Warren County District Attorney Jason Carusone would not discuss the decision to consent to the dismissal before the trial, saying he was reserving comment until after the case was resolved.
The decision absolves Sawyer of any criminal charges, with the harassment count instead alleging he had unwanted physical contact with the 18-year-old woman in an examination room in January 2018. The charge is punishable by up to 15 days in jail, while the misdemeanor could have brought a six-month jail term.
A conviction for a charge related to conduct with a patient could affect his state chiropractic license, which has remained in good standing since he was charged in April 2018.
Coleman said the result of the case will have an impact on whatever state disciplinary action may occur, but it won’t be “binding” for licensure purposes.
The young woman accused Sawyer of kissing her on the mouth and neck, putting his hands down the back of her pants and fondling her genitalia through her clothes during a visit for a back adjustment, after making a number of inquiries about her sex life.
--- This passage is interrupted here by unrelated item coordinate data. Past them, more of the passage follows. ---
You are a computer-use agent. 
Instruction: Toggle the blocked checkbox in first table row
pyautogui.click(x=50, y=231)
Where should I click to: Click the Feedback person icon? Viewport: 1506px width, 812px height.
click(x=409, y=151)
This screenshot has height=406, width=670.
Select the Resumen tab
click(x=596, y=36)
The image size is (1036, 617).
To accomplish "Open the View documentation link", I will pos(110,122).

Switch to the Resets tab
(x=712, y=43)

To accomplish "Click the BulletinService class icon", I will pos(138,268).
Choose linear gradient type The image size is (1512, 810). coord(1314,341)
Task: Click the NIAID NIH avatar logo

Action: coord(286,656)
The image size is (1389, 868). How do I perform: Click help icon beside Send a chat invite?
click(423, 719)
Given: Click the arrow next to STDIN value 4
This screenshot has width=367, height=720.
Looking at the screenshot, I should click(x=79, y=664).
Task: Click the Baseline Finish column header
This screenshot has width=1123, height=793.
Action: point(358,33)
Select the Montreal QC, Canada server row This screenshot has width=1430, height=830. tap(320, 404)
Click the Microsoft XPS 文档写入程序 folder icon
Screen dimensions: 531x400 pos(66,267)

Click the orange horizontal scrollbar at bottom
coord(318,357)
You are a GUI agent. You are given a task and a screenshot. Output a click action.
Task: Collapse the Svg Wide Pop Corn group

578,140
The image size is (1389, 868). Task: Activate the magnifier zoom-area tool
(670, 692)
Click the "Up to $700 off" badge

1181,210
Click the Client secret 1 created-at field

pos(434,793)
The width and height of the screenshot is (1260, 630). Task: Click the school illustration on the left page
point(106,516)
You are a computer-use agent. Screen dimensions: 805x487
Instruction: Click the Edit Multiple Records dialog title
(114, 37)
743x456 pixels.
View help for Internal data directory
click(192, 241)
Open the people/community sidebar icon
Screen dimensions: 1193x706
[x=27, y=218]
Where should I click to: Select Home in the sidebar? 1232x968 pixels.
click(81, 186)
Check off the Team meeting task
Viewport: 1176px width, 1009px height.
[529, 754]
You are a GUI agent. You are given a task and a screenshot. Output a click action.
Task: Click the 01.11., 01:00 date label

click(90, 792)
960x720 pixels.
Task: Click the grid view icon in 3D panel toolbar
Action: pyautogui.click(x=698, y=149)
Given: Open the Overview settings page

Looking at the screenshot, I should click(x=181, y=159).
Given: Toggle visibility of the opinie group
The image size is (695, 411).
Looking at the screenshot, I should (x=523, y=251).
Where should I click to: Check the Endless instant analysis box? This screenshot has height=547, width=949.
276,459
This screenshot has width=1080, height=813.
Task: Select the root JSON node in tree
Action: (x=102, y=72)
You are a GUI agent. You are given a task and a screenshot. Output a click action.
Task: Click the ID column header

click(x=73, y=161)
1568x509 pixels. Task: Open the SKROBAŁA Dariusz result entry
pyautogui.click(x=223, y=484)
She told police she left abruptly but did not disclose the alleged abuse until she told a friend weeks later, and that friend notified a school teacher.
Shortly after Sawyer’s arrest, a second young female patient of Sawyer’s came forward to claim she stopped seeing him for chiropractic care because of questions he asked about her sex life and personal life that made her feel “uncomfortable.” She said news accounts she read said the teen who accused him of unwanted sexual contact reported the same conversation took place beforehand.
The 22-year-old claimed, in a sworn deposition, that he “constantly asked me about having a boyfriend.”
The case appeared close to being resolved last month, when Sawyer was in court for a possible adjournment in contemplation of dismissal, but he eventually opted for a trial instead when the teen wanted to give a victim’s impact statement even though there would have been no conviction.
Sawyer, 34, has pleaded not guilty and maintained his innocence. He has had a state license to work as a chiropractor since 2012.
Coleman said the trial could take two days.